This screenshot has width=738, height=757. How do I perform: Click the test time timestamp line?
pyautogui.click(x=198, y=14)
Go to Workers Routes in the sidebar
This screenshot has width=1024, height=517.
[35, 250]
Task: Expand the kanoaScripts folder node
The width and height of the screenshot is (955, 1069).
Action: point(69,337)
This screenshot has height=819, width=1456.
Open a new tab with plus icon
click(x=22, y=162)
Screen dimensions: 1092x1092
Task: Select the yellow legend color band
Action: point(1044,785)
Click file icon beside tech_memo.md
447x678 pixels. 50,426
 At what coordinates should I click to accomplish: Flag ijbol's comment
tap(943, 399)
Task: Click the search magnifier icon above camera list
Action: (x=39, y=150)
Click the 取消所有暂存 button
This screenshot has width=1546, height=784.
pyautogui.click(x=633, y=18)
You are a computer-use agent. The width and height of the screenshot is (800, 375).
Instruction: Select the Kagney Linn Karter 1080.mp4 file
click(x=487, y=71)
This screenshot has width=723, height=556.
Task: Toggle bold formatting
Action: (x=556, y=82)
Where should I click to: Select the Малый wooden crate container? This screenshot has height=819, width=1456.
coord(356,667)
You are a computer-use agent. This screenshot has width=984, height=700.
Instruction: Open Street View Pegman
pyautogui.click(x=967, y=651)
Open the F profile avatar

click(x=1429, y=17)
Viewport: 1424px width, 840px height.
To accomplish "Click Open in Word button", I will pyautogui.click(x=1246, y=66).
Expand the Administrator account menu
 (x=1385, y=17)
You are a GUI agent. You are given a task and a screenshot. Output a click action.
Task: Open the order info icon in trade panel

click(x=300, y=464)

--------

- _What to work on_
Rewrite all of the rows above, substituting "Goal" for every occurrence of "Instruction" and leaving everything else unchanged.

- _Finished task_
This screenshot has width=738, height=757. How do I perform: Click the test time timestamp line?
pyautogui.click(x=198, y=14)
Go to Workers Routes in the sidebar
This screenshot has width=1024, height=517.
[35, 250]
Task: Expand the kanoaScripts folder node
The width and height of the screenshot is (955, 1069).
Action: point(69,337)
This screenshot has height=819, width=1456.
Open a new tab with plus icon
click(x=22, y=162)
Screen dimensions: 1092x1092
Task: Select the yellow legend color band
Action: point(1044,785)
Click file icon beside tech_memo.md
447x678 pixels. 50,426
 At what coordinates should I click to accomplish: Flag ijbol's comment
tap(943, 399)
Task: Click the search magnifier icon above camera list
Action: (x=39, y=150)
Click the 取消所有暂存 button
This screenshot has width=1546, height=784.
pyautogui.click(x=633, y=18)
You are a computer-use agent. The width and height of the screenshot is (800, 375).
Goal: Select the Kagney Linn Karter 1080.mp4 file
click(x=487, y=71)
This screenshot has width=723, height=556.
Task: Toggle bold formatting
Action: (x=556, y=82)
Where should I click to: Select the Малый wooden crate container? This screenshot has height=819, width=1456.
coord(356,667)
You are a computer-use agent. This screenshot has width=984, height=700.
Goal: Open Street View Pegman
pyautogui.click(x=967, y=651)
Open the F profile avatar

click(x=1429, y=17)
Viewport: 1424px width, 840px height.
To accomplish "Click Open in Word button", I will pyautogui.click(x=1246, y=66).
Expand the Administrator account menu
 (x=1385, y=17)
You are a GUI agent. You are given a task and a screenshot. Output a click action.
Task: Open the order info icon in trade panel

click(x=300, y=464)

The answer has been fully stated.